**Provided text:**
▶
Stillman was arrested for the murder of a teenage girl. The victim was found with semen in her vagina and a human bite mark on her abdomen. At the police station, Stillman's lawyers informed the police that he did not consent to provide any bodily samples, including hair and teeth imprints, or to give any statements. After the lawyers left, police took, under threat of force, scalp hair from accused and he was made to pull some of his own pubic hair. Plasticine teeth impressions were also taken. An officer interviewed the accused for an hour in an attempt to obtain a statement. Throughout the interview, accused sobbed, and after speaking with his lawyer, he was escorted to the washroom where he used a tissue to blow his nose. The tissue containing the mucous was seized from the wastebasket by the officer and used for DNA testing. Stillman was released but subsequently re-arrested, at which time, a dentist took new teeth impressions without the accused's consent and more hair, saliva samples and buccal swabs were also taken from accused. Following a voir dire, the trial judge found that the hair samples, buccal swabs and teeth impressions had been obtained in violation of s. 8 of the Charter but nevertheless should be admitted. Stillman was convicted of first degree murder and the conviction was upheld on appeal.
- Can the police secure biological samples from an accused incidental to arrest?
Appeal allowed, new trial ordered with the hair samples, teeth impressions, and buccal swabs excluded.
◀
**Required action:**
Please pull from the case summary above the passage that begins with the words "- Can the police" and ends with "buccal swabs excluded.", copying it word for word.

**Excerpted data:**
▶
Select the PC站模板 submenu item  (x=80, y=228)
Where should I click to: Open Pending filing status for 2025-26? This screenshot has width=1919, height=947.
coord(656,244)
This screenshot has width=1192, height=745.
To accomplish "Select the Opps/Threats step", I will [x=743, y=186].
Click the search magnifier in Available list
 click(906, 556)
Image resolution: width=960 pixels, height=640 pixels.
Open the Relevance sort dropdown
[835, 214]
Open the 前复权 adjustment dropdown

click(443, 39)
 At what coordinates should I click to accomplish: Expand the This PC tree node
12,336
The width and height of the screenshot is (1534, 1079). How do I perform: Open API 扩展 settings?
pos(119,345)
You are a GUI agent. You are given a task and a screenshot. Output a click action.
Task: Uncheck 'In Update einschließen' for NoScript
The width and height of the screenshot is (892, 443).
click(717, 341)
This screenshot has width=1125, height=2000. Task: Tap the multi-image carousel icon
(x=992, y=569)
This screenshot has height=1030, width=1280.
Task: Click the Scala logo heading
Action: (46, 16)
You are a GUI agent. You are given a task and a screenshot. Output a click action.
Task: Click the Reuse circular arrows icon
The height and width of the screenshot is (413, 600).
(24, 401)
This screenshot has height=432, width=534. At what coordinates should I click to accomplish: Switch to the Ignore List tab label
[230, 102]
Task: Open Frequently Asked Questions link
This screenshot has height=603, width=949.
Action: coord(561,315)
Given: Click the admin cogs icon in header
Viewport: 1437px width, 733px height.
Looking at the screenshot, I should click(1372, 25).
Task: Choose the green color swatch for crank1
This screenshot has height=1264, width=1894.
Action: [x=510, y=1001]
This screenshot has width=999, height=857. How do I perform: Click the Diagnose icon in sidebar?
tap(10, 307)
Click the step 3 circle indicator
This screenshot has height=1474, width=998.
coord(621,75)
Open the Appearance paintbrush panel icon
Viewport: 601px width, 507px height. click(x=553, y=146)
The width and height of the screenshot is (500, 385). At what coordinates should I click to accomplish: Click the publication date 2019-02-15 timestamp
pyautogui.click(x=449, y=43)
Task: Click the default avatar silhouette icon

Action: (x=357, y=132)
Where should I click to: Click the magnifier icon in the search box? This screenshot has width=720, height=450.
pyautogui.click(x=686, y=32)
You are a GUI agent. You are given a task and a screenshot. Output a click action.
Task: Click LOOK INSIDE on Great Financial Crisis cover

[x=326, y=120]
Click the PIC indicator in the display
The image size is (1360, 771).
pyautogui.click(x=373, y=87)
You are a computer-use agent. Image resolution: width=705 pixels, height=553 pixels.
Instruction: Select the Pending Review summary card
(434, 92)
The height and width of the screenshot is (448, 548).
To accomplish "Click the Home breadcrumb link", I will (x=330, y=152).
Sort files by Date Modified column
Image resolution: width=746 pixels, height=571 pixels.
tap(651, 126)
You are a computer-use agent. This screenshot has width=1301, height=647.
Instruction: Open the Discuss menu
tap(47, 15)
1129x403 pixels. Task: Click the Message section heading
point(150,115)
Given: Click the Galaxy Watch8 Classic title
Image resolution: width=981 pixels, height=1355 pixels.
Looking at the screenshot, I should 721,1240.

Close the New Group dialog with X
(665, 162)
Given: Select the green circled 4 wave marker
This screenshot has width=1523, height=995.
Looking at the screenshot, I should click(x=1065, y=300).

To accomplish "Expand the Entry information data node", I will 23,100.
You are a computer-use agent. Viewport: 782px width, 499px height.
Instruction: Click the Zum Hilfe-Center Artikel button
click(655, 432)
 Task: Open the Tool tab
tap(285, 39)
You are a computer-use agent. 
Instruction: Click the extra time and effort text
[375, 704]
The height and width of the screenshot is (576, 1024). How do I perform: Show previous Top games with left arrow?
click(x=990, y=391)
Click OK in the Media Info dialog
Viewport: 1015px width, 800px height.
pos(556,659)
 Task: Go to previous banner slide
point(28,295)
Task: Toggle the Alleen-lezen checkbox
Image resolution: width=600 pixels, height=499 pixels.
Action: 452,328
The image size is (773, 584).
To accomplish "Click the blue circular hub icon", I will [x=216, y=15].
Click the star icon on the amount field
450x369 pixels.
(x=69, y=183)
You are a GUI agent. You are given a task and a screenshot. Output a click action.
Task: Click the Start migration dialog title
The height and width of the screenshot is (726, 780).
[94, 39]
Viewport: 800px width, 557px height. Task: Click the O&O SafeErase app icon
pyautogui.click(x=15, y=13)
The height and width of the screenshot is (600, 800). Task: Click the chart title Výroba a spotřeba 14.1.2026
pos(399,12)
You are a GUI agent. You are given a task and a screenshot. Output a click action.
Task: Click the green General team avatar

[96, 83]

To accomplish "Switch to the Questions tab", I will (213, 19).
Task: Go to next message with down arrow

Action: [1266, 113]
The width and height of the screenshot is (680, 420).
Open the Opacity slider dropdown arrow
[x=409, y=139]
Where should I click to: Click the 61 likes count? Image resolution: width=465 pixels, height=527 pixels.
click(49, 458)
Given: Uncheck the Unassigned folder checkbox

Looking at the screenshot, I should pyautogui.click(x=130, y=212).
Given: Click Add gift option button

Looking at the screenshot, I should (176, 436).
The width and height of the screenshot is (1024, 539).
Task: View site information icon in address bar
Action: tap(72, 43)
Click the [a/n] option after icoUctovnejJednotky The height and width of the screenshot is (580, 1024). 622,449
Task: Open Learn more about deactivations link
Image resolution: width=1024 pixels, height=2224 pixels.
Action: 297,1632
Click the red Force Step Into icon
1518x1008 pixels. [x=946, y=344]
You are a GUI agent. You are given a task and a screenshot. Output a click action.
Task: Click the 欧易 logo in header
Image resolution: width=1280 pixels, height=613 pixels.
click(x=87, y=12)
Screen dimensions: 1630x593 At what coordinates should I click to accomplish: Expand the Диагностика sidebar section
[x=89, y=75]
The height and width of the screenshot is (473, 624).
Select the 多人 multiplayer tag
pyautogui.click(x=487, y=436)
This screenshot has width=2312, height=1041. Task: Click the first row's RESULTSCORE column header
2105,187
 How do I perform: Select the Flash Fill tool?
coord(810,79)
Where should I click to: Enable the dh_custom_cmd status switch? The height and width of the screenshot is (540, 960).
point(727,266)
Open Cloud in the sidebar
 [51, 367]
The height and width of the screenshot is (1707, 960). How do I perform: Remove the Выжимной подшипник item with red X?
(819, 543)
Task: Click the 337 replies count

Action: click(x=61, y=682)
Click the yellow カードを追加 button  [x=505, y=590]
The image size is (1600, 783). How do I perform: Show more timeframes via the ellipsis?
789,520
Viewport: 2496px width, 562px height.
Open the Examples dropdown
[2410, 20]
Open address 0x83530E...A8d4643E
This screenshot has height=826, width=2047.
◀
**Answer to the problem:**
- Can the police secure biological samples from an accused incidental to arrest?
Appeal allowed, new trial ordered with the hair samples, teeth impressions, and buccal swabs excluded.